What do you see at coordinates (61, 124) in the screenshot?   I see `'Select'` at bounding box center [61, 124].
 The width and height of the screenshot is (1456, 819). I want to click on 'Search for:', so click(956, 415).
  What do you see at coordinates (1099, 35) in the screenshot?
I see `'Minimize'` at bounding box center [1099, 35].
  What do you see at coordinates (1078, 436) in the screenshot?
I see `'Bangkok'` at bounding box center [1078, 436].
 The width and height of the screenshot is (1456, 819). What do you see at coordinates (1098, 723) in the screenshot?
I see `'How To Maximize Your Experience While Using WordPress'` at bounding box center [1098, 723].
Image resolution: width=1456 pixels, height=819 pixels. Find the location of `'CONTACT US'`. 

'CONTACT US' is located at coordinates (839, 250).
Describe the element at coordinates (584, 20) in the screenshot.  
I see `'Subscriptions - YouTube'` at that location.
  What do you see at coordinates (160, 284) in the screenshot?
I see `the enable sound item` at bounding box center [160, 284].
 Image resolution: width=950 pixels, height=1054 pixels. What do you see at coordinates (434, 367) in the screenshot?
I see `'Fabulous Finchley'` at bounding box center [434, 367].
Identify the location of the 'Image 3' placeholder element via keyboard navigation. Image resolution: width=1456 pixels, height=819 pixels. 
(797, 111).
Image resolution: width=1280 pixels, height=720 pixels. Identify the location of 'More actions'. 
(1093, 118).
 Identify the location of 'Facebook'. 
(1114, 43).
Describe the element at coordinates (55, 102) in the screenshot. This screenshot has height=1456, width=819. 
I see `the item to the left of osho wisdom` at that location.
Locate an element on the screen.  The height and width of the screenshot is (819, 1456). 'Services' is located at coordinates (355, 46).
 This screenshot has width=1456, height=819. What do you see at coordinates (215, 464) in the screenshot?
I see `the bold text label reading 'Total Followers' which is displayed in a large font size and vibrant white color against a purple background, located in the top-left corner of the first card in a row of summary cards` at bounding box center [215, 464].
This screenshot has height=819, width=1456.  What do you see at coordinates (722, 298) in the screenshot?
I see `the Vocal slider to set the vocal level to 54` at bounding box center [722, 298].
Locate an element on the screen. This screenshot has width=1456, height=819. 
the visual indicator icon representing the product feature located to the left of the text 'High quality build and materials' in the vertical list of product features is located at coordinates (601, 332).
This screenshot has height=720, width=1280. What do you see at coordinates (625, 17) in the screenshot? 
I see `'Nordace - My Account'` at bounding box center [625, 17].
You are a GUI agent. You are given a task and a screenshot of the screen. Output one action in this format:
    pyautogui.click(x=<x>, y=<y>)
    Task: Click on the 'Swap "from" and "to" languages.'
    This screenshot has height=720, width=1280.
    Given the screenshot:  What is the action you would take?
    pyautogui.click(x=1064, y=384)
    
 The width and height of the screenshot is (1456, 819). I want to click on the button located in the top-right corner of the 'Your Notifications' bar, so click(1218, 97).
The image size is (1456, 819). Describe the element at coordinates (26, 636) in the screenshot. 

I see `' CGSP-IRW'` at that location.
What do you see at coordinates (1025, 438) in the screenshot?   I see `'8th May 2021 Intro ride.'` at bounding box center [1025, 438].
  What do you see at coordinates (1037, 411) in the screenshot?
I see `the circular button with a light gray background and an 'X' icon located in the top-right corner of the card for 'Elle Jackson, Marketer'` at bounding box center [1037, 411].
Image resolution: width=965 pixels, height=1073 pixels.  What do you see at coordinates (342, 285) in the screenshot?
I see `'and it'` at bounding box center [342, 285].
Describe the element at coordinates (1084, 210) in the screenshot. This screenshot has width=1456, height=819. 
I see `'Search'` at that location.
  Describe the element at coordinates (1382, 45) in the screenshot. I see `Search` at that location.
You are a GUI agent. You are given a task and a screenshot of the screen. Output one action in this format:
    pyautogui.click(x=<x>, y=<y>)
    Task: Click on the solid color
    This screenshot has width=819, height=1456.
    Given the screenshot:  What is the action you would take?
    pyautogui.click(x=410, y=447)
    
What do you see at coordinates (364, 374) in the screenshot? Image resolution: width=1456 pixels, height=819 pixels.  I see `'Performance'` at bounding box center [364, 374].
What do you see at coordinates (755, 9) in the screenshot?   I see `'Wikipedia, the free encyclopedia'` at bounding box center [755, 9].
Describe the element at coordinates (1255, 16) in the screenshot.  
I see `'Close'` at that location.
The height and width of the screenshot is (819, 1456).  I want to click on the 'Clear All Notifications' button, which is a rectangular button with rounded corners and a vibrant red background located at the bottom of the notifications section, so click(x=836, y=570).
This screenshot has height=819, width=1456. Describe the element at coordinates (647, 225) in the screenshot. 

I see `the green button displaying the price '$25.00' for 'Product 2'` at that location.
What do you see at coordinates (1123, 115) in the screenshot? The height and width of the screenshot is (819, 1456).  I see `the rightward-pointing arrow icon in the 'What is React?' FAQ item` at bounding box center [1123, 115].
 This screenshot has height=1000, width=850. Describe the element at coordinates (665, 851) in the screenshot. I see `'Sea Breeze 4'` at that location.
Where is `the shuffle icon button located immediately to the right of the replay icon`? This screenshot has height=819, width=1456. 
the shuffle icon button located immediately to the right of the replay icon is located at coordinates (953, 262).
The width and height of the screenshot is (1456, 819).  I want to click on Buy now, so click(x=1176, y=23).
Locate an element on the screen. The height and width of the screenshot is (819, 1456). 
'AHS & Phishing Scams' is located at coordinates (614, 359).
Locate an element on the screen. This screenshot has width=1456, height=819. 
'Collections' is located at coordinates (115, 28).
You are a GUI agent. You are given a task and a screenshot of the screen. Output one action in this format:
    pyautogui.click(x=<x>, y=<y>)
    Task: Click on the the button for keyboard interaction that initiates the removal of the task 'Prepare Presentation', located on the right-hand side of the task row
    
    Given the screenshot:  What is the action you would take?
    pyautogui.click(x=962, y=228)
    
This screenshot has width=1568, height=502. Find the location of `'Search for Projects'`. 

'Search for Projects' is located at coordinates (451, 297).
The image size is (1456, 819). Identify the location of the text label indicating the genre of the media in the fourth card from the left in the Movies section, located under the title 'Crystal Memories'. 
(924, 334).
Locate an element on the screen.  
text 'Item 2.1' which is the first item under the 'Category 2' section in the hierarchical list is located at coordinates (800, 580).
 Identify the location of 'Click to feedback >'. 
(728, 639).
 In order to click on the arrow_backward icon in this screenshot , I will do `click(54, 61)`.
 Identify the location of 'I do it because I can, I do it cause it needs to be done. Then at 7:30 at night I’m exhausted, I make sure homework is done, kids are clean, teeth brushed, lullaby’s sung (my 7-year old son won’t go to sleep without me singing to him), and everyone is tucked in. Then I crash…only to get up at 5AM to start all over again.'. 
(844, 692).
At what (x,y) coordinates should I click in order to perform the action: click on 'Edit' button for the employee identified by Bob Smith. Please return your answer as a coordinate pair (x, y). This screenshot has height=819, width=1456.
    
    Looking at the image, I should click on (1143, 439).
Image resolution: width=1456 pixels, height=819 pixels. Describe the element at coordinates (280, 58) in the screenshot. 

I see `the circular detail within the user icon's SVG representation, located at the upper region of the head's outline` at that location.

+ + +

* **INSTRUCTION**
Please turn the listing, from the line with "Describe the element at coordinates (55, 102)" to the line with "center [722, 298].", both included, into a Markdown table with the columns Row and Entry. Number each non-blank line under Row and put the line's text under Entry.

* **COMPLETED TASK**
| Row | Entry |
|---|---|
| 1 | Describe the element at coordinates (55, 102) in the screenshot. This screenshot has height=1456, width=819.  |
| 2 | I see `the item to the left of osho wisdom` at that location. |
| 3 | Locate an element on the screen.  The height and width of the screenshot is (819, 1456). 'Services' is located at coordinates (355, 46). |
| 4 |  This screenshot has width=1456, height=819. What do you see at coordinates (215, 464) in the screenshot? |
| 5 | I see `the bold text label reading 'Total Followers' which is displayed in a large font size and vibrant white color against a purple background, located in the top-left corner of the first card in a row of summary cards` at bounding box center [215, 464]. |
| 6 | This screenshot has height=819, width=1456.  What do you see at coordinates (722, 298) in the screenshot? |
| 7 | I see `the Vocal slider to set the vocal level to 54` at bounding box center [722, 298]. |